Legislation now awaits President’s signature
Dec 06 2016
WASHINGTON –U.S. Sen. Mark R. Warner (D-VA) today applauded a unanimous Senate vote to reauthorize Justice Department programs to support cutting-edge DNA testing and forensic technology. The Justice for All Reauthorization Act of 2016, which was cosponsored by Sen. Warner and which originally passed the Senate last June, has been approved by the House of Representatives and now is headed to the President’s desk to be signed into law. The Act reauthorizes programs which have not been updated or strengthened in twelve years, since passage of the original legislation in 2004. There have been dramatic changes in forensic technology and DNA testing practices since that time.
“Virginia’s DNA program has been a model for the rest of the country, showing how advances in forensic technology can have profound impacts in delivering justice to those wrongfully convicted and to victims of unsolved crimes,” said Sen. Warner. “In the 21st century, the responsible use of the latest technological advances should not only be expected -- it should be required. I am proud to see Congress embrace this same principle by authorizing support programs that invest in the modernization of the criminal justice system.”
The Justice for All Reauthorization Act of 2016 focuses on ensuring our criminal justice system is fair and effective. It provides resources for public forensic laboratories, which are critical to ensuring the efficient and accurate testing of evidence, and reducing the rape kit backlog. It strengthens crime victims’ rights and programs by increasing restitution for crime victims, requiring that interpreters be available to all federal crime victims who wish to participate in a court proceeding, and reauthorizing important programs used to notify crime victims of their rights and provide them with legal assistance.
This legislation reauthorizes programs that directly benefit Virginia’s Department of Forensic Science by providing funding for the state’s DNA testing centers to develop strong programs and acquire necessary testing equipment. The bill also protects the innocent by expanding access to exculpatory DNA testing for the wrongfully convicted. Since 1989, there have been 347 post-conviction exonerations in the United States as a result of DNA testing. These people served an average of 14 years in prison before their exoneration and release. The Justice for All Reauthorization Act of 2016 eliminates barriers to post-conviction DNA testing if untested evidence is available and potentially exculpatory for individuals expressing claims of innocence.

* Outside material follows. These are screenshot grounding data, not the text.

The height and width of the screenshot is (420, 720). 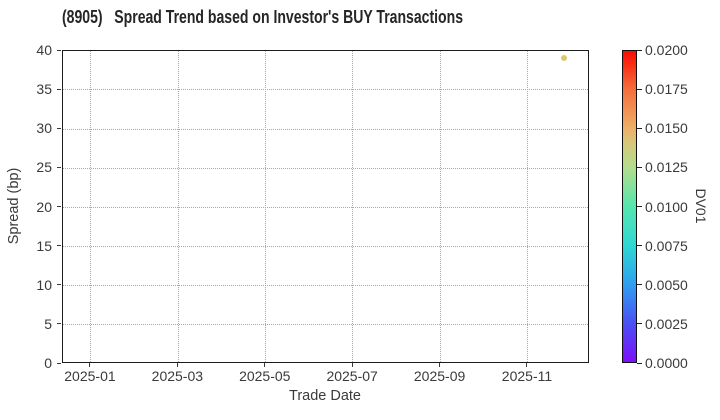 I want to click on scatter-point, so click(x=564, y=58).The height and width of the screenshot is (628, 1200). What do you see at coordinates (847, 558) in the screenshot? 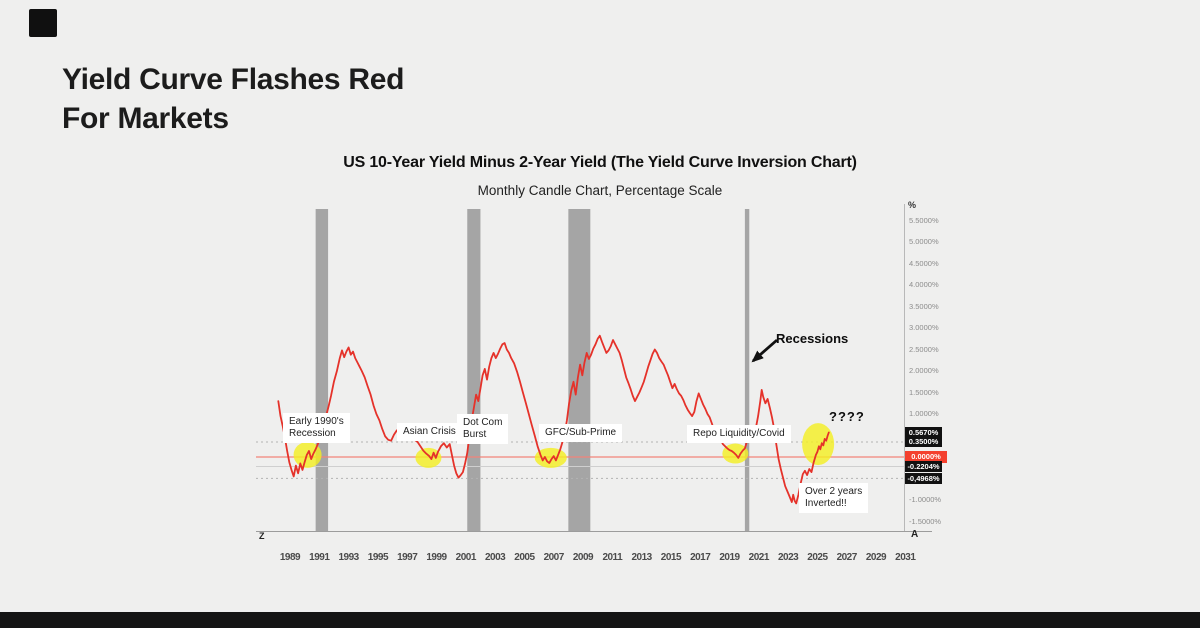
I see `x-tick-label-2027: 2027` at bounding box center [847, 558].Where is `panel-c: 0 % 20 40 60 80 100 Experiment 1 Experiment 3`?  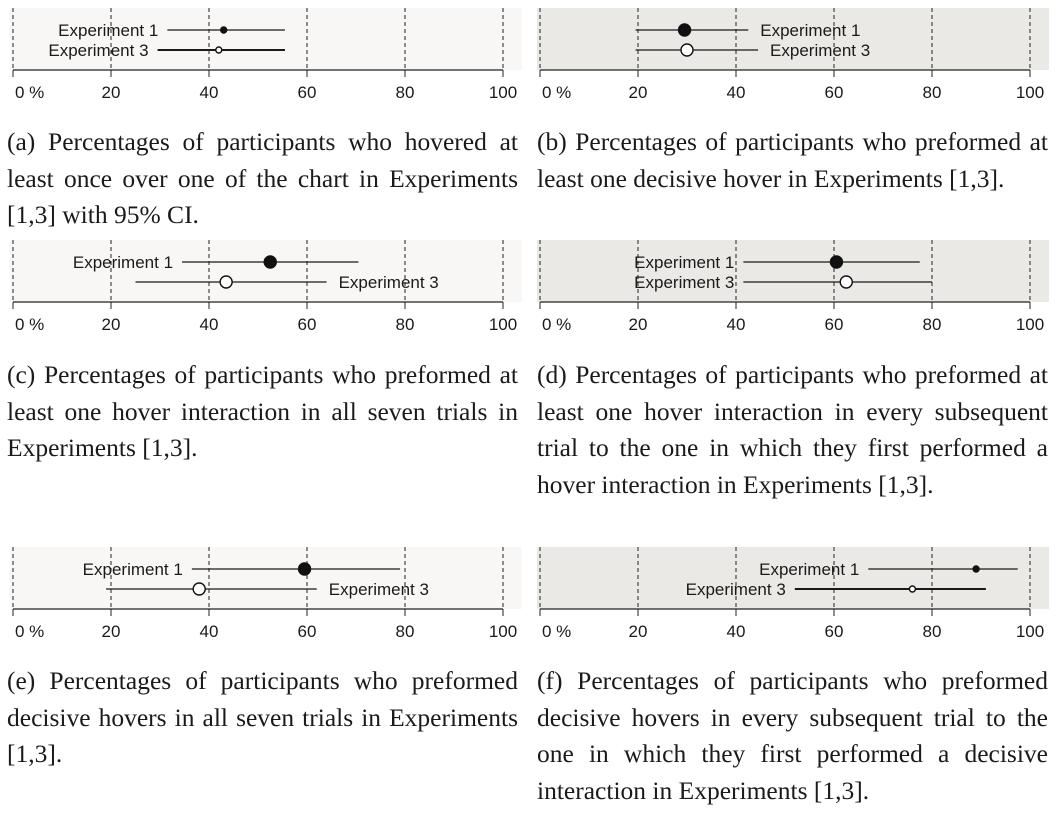 panel-c: 0 % 20 40 60 80 100 Experiment 1 Experiment 3 is located at coordinates (266, 287).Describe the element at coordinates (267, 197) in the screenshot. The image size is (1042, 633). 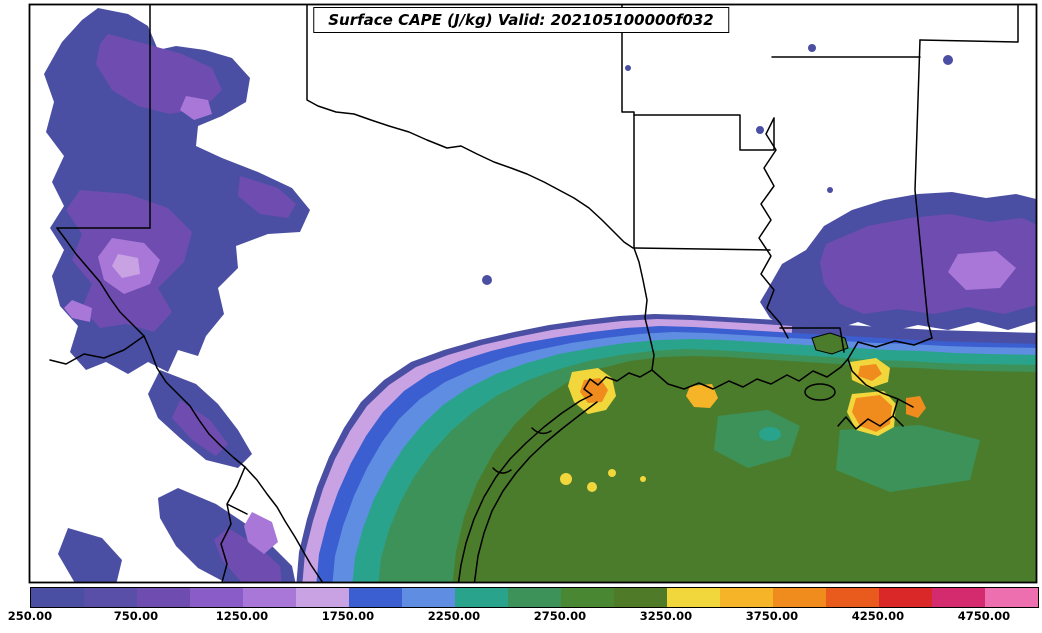
I see `cape-region-west-purple-arm` at that location.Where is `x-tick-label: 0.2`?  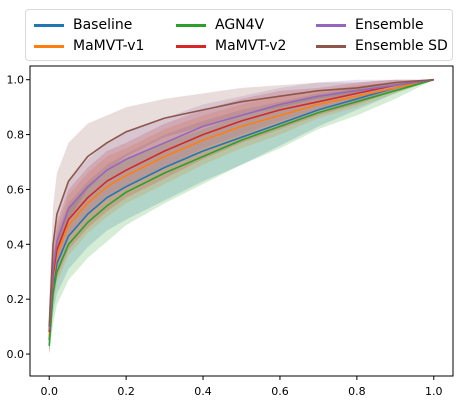 x-tick-label: 0.2 is located at coordinates (126, 392).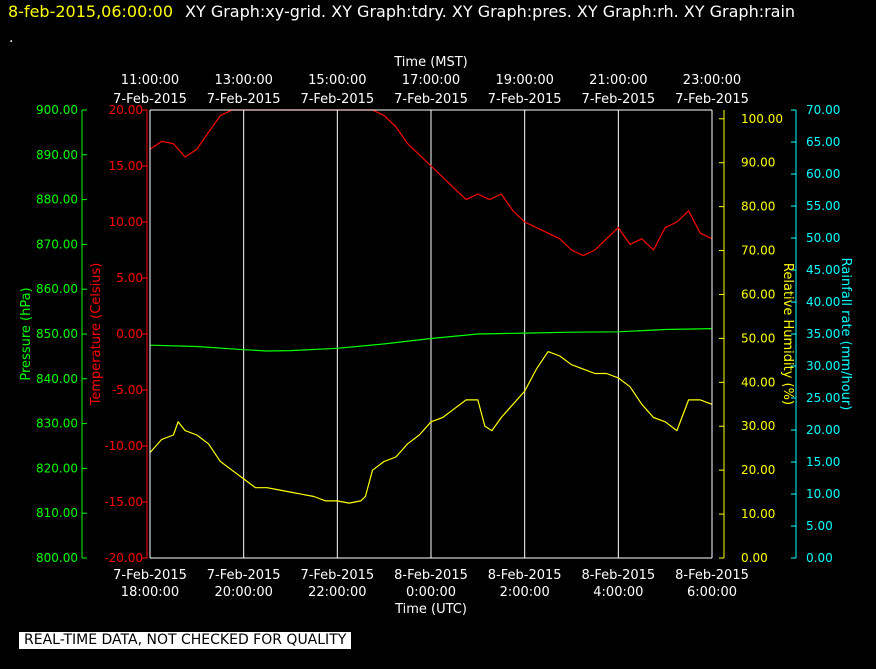 This screenshot has height=669, width=876. Describe the element at coordinates (754, 558) in the screenshot. I see `humidity-tick-label: 0.00` at that location.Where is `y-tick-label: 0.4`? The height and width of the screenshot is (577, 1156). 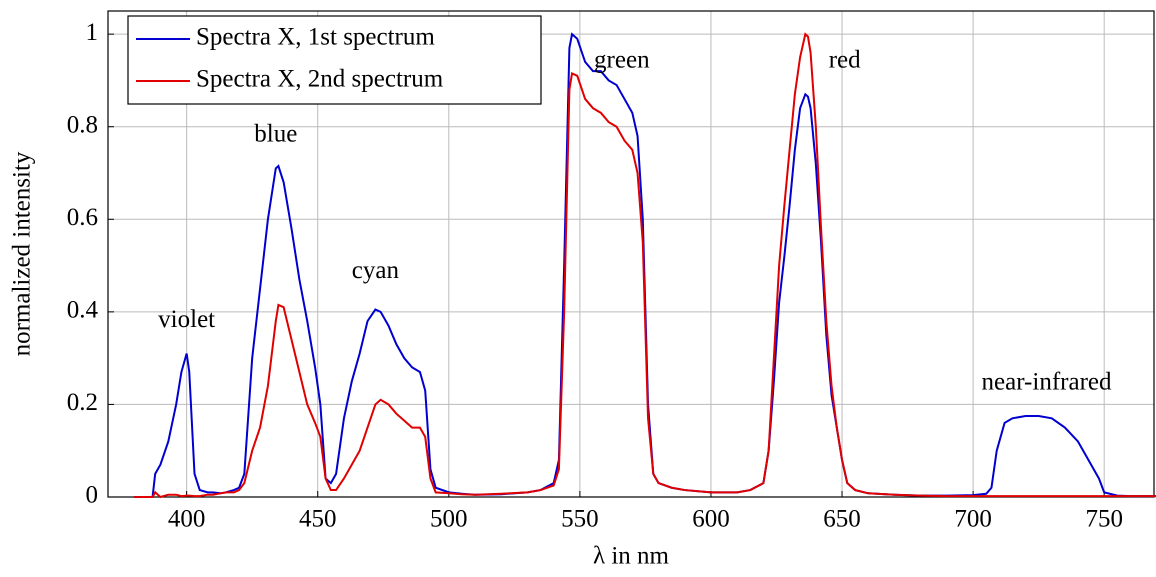 y-tick-label: 0.4 is located at coordinates (83, 310).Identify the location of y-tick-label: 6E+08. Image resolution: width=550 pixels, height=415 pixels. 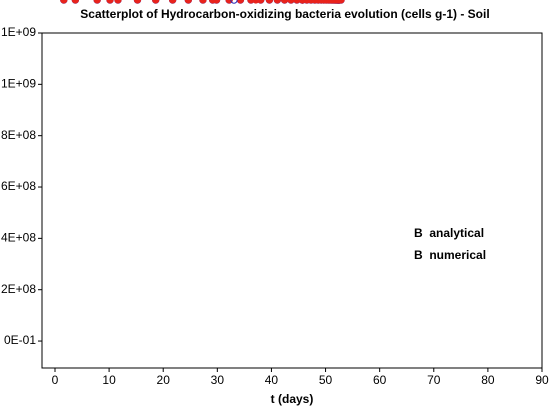
(18, 186).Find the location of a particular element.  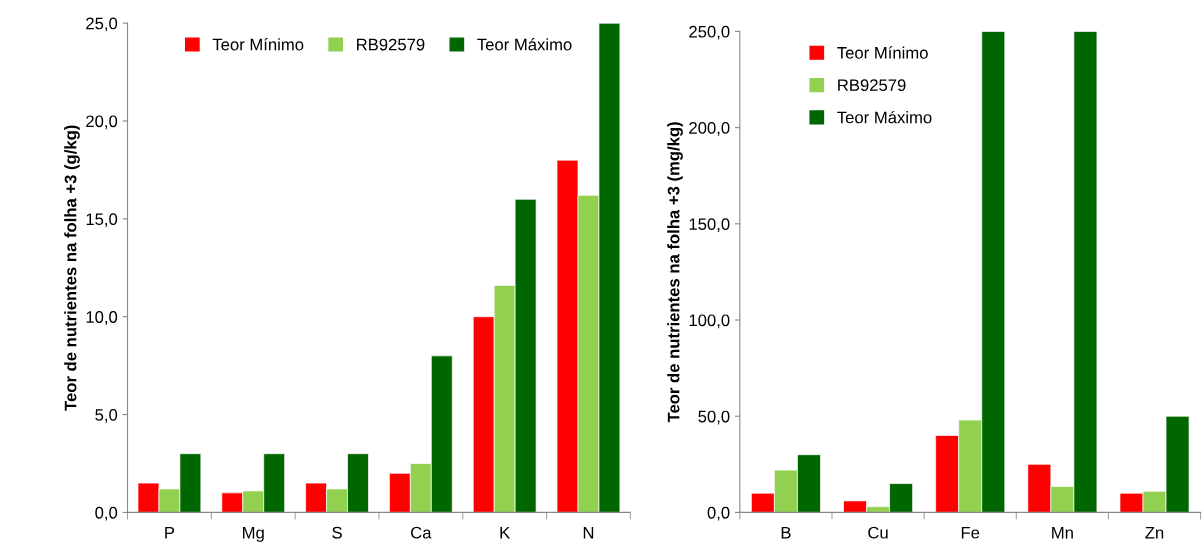

y-tick-label: 25,0 is located at coordinates (102, 24).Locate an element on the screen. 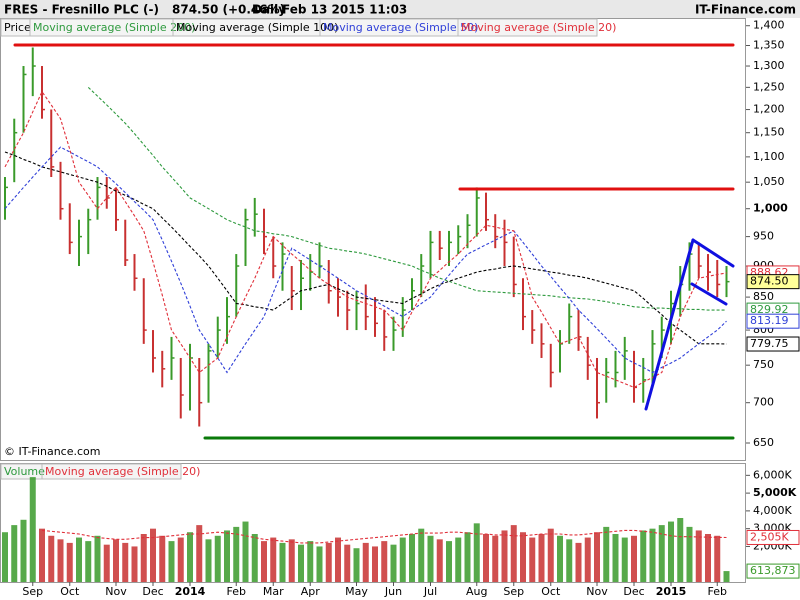 The width and height of the screenshot is (800, 600). x-tick-label: Nov is located at coordinates (597, 592).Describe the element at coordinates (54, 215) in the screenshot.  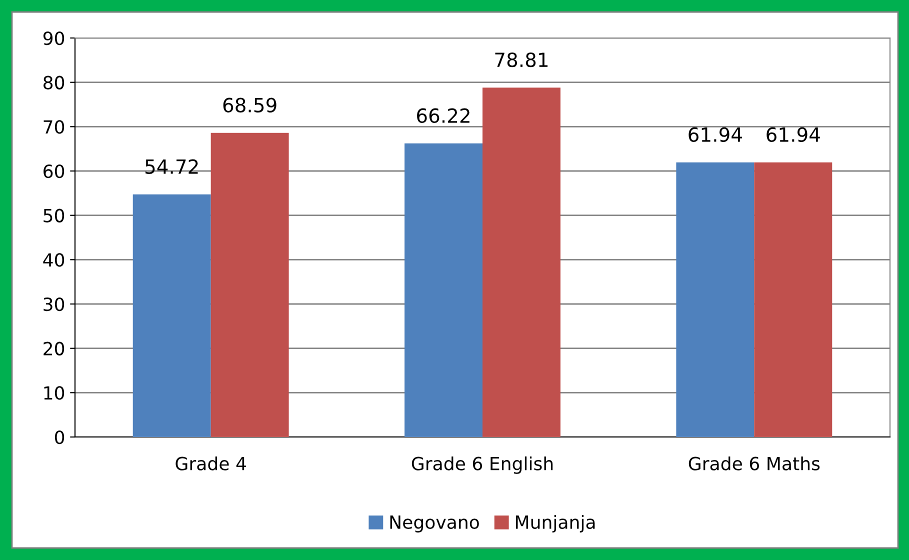
I see `y-tick-label: 50` at that location. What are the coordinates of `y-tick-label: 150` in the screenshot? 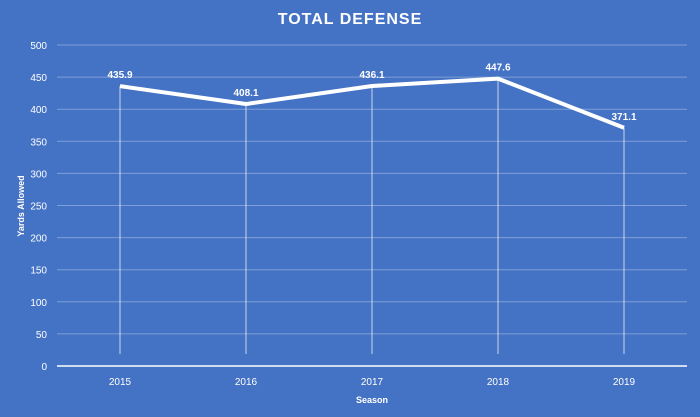 It's located at (38, 272).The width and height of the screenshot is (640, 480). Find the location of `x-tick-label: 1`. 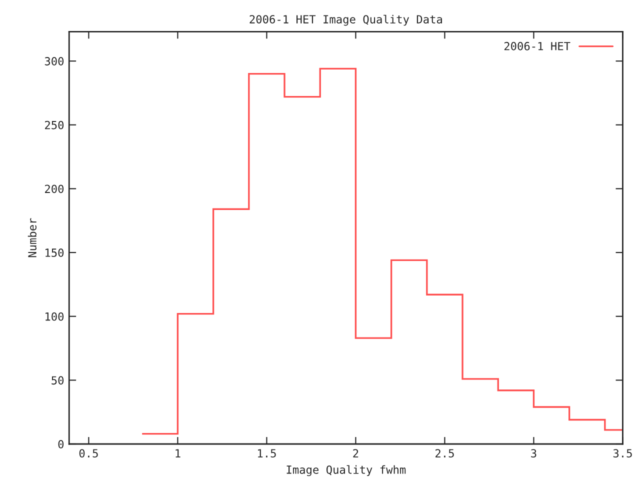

Since the establishment in 1989 of one of the first DNA Data Banks in the United States in Virginia, the Commonwealth has continued to lead the nation in the use of cutting edge DNA technology to protect the innocent and punish the guilty. Sen. Warner has promoted advances in DNA testing since his time as Governor of Virginia, becoming the first Governor to order posthumous DNA testing in a capital case. In 2005, then-Gov. Warner ordered a large scale review and testing of approximately 850 criminal cases following the exoneration of five Virginia men by DNA testing. The post-conviction DNA testing program spearheaded by Sen. Warner as Governor has exonerated eleven individuals and enabled additional testing in hundreds of cases, which have resulted in the match of 10,000 cold case hits since Sen. Warner helped modernize the system.